● **Task requirements**
Set out the records from the line containing "accordance (239, 1033)" through the line containing "Introduction (254, 129)", both included, as a numbered list, omitting any blank lines.

● **Provided entries**

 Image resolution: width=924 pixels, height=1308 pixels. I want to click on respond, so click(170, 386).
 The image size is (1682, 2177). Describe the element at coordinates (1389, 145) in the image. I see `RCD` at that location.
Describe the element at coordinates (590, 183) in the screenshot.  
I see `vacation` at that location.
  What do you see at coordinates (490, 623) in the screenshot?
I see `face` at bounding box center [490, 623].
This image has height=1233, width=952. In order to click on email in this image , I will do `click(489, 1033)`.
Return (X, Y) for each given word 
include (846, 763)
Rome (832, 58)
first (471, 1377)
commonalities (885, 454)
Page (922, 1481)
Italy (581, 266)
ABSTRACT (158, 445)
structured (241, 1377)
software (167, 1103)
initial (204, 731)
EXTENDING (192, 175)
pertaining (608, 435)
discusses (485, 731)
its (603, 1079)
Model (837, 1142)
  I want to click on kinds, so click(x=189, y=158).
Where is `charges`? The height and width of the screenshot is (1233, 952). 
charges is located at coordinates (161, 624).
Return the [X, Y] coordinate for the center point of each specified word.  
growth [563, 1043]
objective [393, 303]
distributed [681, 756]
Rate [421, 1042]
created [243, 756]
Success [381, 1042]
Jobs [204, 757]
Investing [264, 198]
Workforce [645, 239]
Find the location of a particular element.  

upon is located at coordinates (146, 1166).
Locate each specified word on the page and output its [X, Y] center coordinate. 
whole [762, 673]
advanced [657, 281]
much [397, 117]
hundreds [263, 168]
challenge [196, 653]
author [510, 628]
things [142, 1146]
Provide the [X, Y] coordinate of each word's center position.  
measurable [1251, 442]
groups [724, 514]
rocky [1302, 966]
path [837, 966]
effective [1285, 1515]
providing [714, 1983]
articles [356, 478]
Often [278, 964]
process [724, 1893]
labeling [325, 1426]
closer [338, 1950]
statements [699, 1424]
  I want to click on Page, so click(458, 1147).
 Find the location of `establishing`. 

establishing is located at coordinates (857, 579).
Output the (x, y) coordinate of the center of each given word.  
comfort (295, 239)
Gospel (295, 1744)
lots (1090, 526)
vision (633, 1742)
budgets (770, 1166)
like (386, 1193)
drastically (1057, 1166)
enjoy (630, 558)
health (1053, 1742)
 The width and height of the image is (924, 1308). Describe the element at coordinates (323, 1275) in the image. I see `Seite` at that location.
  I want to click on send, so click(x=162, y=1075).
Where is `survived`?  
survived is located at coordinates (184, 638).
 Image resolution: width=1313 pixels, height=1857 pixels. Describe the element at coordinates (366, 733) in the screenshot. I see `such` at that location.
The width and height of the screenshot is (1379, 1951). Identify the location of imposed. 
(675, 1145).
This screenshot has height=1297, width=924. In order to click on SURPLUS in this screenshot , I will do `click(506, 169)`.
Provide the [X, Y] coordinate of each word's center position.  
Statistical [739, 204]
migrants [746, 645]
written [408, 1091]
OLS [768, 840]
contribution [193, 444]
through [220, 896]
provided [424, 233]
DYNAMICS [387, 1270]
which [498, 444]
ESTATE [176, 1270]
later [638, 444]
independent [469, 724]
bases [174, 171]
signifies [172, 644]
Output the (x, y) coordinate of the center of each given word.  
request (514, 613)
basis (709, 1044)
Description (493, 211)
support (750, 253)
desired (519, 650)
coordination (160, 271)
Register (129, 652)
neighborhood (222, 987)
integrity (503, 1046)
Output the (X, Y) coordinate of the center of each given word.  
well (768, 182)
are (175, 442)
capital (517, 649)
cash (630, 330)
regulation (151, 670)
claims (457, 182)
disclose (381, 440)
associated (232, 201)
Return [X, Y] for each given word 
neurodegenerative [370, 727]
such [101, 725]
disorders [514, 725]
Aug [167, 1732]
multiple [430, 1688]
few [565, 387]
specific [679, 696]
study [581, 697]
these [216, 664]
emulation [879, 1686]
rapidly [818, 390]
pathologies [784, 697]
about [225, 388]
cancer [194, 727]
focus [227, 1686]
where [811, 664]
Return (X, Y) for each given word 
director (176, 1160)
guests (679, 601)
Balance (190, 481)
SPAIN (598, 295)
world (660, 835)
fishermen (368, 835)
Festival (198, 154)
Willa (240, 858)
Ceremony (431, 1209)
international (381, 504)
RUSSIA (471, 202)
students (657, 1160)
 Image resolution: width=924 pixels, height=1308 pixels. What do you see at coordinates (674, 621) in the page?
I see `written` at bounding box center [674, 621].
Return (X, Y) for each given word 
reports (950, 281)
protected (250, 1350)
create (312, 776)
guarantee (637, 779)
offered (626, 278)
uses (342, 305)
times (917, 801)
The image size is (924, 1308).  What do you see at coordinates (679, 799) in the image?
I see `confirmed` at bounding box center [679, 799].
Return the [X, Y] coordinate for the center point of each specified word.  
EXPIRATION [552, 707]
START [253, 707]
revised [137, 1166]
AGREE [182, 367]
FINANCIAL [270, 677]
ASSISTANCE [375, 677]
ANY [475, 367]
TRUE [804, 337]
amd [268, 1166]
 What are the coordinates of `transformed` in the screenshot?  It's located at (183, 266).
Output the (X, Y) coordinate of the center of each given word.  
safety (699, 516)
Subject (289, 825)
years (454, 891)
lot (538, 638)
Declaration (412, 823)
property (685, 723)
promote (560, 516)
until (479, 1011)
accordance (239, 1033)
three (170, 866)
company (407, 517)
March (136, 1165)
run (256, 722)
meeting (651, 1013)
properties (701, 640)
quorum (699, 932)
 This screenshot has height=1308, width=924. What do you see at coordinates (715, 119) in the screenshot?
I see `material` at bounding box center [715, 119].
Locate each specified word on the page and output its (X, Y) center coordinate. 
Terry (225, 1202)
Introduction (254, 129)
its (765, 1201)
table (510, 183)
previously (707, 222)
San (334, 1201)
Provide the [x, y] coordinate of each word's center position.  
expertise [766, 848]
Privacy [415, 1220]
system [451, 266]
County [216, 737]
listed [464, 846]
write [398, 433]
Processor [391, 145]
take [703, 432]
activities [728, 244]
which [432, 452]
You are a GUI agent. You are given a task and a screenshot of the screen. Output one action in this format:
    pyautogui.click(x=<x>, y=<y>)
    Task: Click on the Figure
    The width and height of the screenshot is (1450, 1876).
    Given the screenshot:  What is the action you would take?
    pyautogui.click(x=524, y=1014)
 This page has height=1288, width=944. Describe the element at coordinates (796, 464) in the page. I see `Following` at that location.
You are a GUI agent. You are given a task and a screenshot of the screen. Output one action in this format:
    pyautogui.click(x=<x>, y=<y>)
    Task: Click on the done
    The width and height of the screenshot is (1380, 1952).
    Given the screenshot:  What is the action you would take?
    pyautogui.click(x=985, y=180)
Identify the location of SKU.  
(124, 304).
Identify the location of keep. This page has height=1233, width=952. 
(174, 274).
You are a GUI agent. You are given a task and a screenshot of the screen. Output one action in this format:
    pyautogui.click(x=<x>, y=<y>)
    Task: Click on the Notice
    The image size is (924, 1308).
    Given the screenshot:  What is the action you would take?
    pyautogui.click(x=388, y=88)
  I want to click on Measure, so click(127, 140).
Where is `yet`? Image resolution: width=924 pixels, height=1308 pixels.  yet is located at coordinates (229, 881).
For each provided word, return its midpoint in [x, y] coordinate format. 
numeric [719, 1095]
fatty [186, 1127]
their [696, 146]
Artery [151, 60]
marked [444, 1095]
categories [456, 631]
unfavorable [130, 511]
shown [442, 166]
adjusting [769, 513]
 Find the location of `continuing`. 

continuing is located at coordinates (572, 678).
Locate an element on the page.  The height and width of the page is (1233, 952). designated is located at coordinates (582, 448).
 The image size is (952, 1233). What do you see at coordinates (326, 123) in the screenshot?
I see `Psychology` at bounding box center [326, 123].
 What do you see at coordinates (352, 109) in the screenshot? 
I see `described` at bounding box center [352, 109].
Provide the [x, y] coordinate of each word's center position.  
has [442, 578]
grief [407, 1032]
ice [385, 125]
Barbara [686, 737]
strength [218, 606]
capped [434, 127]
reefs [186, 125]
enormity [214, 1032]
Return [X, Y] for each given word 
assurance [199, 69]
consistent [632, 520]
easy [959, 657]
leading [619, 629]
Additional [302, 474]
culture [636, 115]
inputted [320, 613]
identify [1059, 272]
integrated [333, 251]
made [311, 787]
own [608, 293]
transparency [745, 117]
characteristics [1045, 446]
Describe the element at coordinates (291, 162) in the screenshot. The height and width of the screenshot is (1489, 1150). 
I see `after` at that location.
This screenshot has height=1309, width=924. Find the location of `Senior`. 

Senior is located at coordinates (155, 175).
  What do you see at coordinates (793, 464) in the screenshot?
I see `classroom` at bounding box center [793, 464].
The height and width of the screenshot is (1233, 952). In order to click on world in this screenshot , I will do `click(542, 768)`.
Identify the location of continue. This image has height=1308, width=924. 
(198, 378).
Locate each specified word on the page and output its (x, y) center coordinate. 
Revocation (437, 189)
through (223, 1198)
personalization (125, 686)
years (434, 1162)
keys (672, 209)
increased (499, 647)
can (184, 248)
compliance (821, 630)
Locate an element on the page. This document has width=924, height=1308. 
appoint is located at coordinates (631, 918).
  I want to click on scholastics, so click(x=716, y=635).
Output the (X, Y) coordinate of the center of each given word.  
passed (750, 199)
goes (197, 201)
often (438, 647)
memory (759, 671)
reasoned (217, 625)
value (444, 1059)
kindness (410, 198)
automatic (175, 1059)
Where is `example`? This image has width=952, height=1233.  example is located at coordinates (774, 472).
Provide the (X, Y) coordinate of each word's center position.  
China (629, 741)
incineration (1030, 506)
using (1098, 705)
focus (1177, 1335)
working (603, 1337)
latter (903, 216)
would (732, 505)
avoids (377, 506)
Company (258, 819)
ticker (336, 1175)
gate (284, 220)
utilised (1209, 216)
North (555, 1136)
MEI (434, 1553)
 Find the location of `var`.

● **Answer in full**
1. accordance (239, 1033)
2. three (170, 866)
3. company (407, 517)
4. March (136, 1165)
5. run (256, 722)
6. meeting (651, 1013)
7. properties (701, 640)
8. quorum (699, 932)
9.  This screenshot has height=1308, width=924. What do you see at coordinates (715, 119) in the screenshot?
10. I see `material` at bounding box center [715, 119].
11. Locate each specified word on the page and output its (X, Y) center coordinate. 
12. Terry (225, 1202)
13. Introduction (254, 129)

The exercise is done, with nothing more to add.